E.J. Hughes’s sketching trips through the Interior of British Columbia coincided with the opening of this major auto route, though at first he did not own a car. During his first summer in the Interior in 1958, Hughes, age 45, traveled by bus with his wife, Fern. That trip concluded with a visit to Revelstoke, from where he wrote to his dealer, Max Stern: “I find this hiking back and forth to the motif 4 or 5 miles sometimes each way, and sometimes, like now, in 95-degree weather, cuts into my sketching time and energy a great deal.”[1]
Hughes began Eagle Pass at Revelstoke with a pencil study done on site and densely annotated with colour notes. Another pencil study concentrated on the mountains and Rogers Pass in the distance. He took these back to his studio and in 1961, working up to the eventual painting, he drew Eagle Pass at Revelstoke, a complete tonal study or “cartoon” in graphite, which is offered here for sale. The resulting large oil painting, Eagle Pass at Revelstoke, was painted later that year.

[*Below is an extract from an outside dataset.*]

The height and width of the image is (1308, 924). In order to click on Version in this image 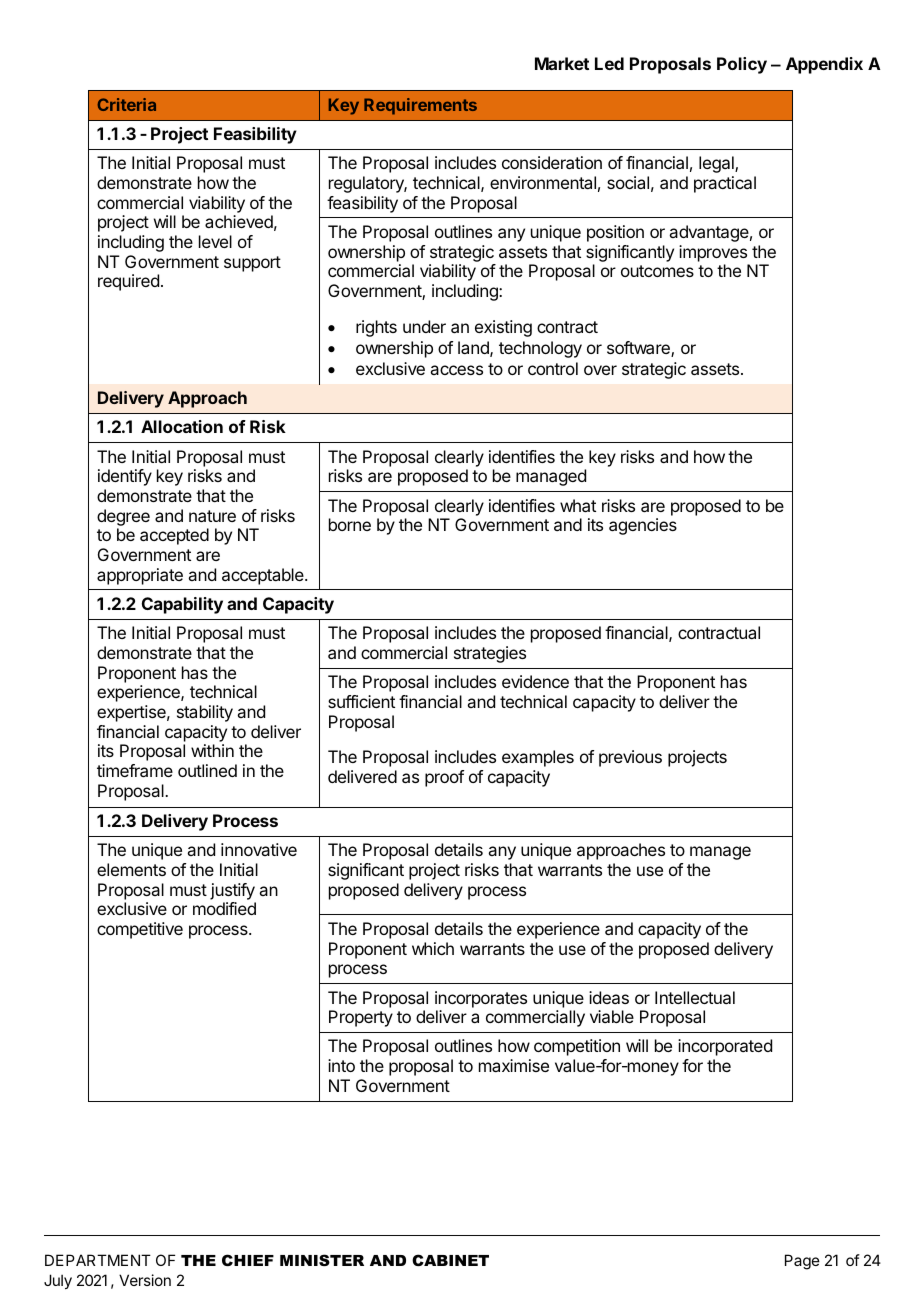, I will do `click(145, 1280)`.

Hughes began to create highly resolved tonal studies during the last years of his service as an official Canadian war artist, in preparation for his striking paintings, and carried on with this process until 1961. Eagle Pass at Revelstoke was the ultimate example. In all Hughes created approximately 53 such cartoons, and they are regarded as some of the finest of all Canadian drawings. Examples are in the collections of the National Gallery of Canada, the Canadian War Museum, the Department of Foreign Affairs, the Montreal Museum of Fine Arts, the Art Gallery of Sir George Williams University, the Art Gallery of Ontario, the Art Gallery of Hamilton, the Winnipeg Art Gallery and the Vancouver Art Gallery as well as numerous prestigious private collections.

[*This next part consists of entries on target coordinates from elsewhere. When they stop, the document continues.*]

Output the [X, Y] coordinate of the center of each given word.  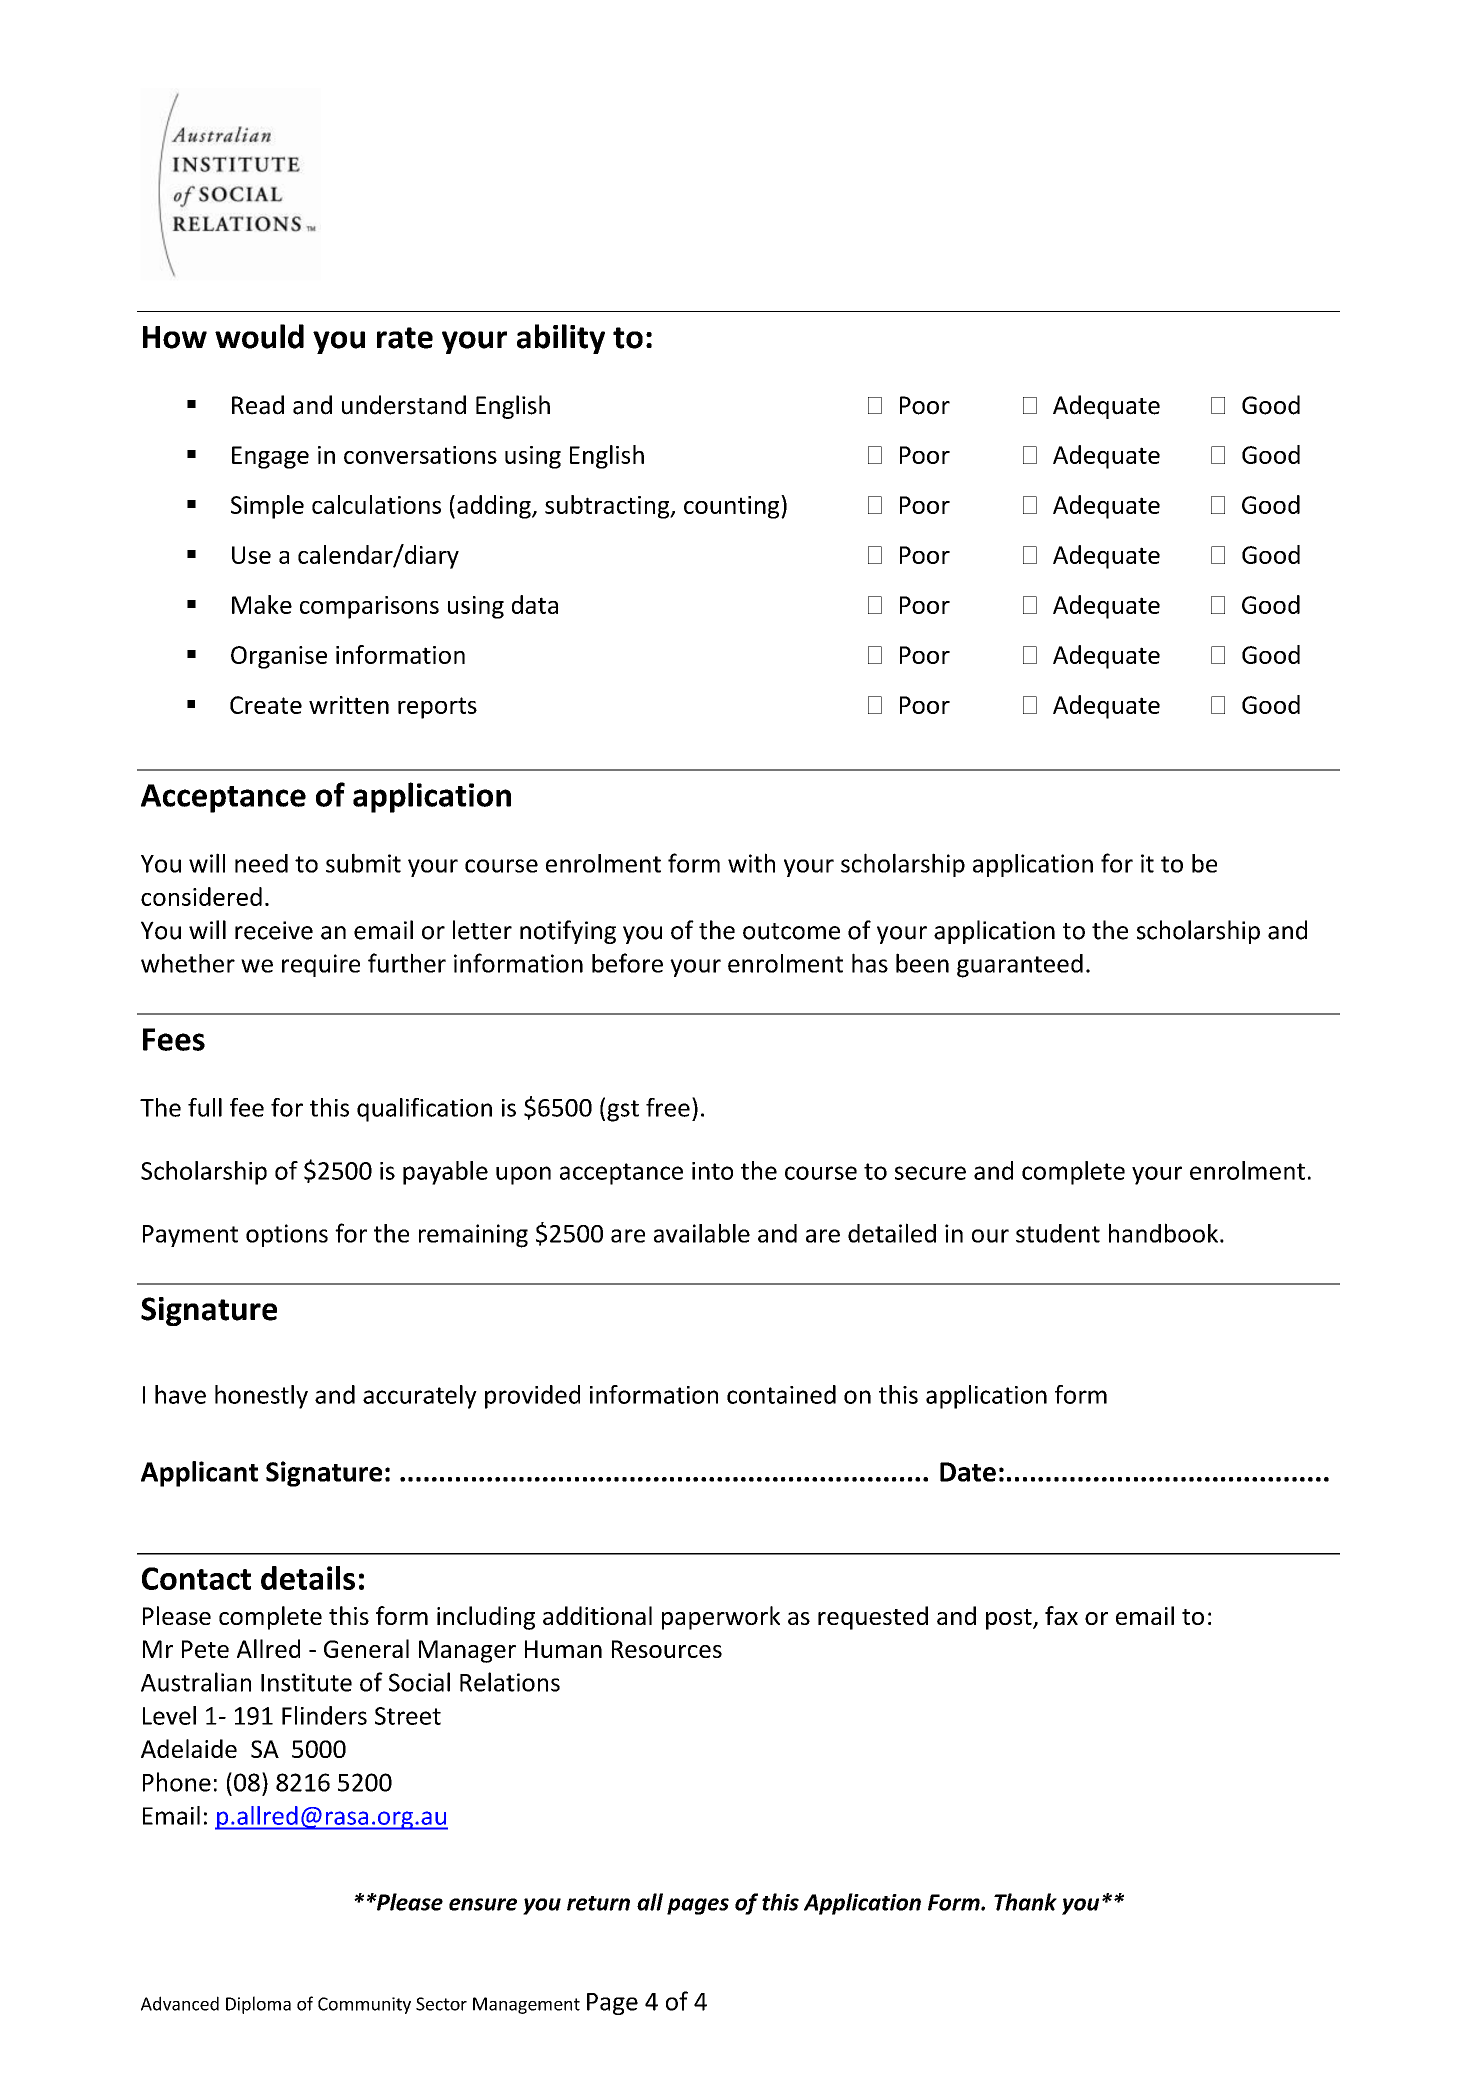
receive [274, 930]
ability [561, 339]
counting [733, 507]
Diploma [258, 2005]
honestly [261, 1397]
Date [968, 1472]
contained [781, 1394]
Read [258, 405]
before [627, 963]
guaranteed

When he shipped the oil painting Eagle Pass at Revelstoke to the Dominion Gallery on September 11, 1961, Hughes described it in a letter to Stern as follows: “This view of the outskirts of Revelstoke and the Columbia River is from the famous Mt. Revelstoke Ski Jump, which of course is deserted in the summer time. I believe soon, or even already, a third bridge is being built to the right of the 2 in the picture for the new Trans-Canada Highway.… The domed building is the Court House and the main part of the city is out of the picture to the left.”
While Hughes was at work on this canvas, a television crew arrived to film him in his studio at Shawnigan Lake. As he reported to Stern in the same letter, “This painting with its cartoon and original small pencil sketch will be featured along with their producer [Hughes] in a CBC TV production.”
After filming the artist at Shawnigan Lake on Vancouver Island, the crew traveled across the province to film Revelstoke from the very viewpoint Hughes had chosen. Thus, onscreen they were able to merge their view of Revelstoke with Hughes’s cartoon of Eagle Pass at Revelstoke, which then dissolves into the oil painting that was on his easel at the time. The film, a CBC Television episode of The Lively Arts, first aired on December 26, 1961.[2] Hughes recreated this memorable image as a watercolour in 2006.
We thank Robert Amos, artist and writer from Victoria, BC, for contributing the above essay. Amos is the official biographer of Hughes and has so far published five books on his work. Building on the archives of Hughes’s friend Pat Salmon, Amos is at work on a catalogue raisonné of the artist’s work.
1. E.J. Hughes to Max Stern, August 24, 1958, and other correspondence, Special Collections, University of Victoria.
2. Daryl Duke, dir., Henry Comor, host, “Five BC Painters,” The Lively Arts, CBC Television, Vancouver, scheduled November 28, aired December 26, 1961.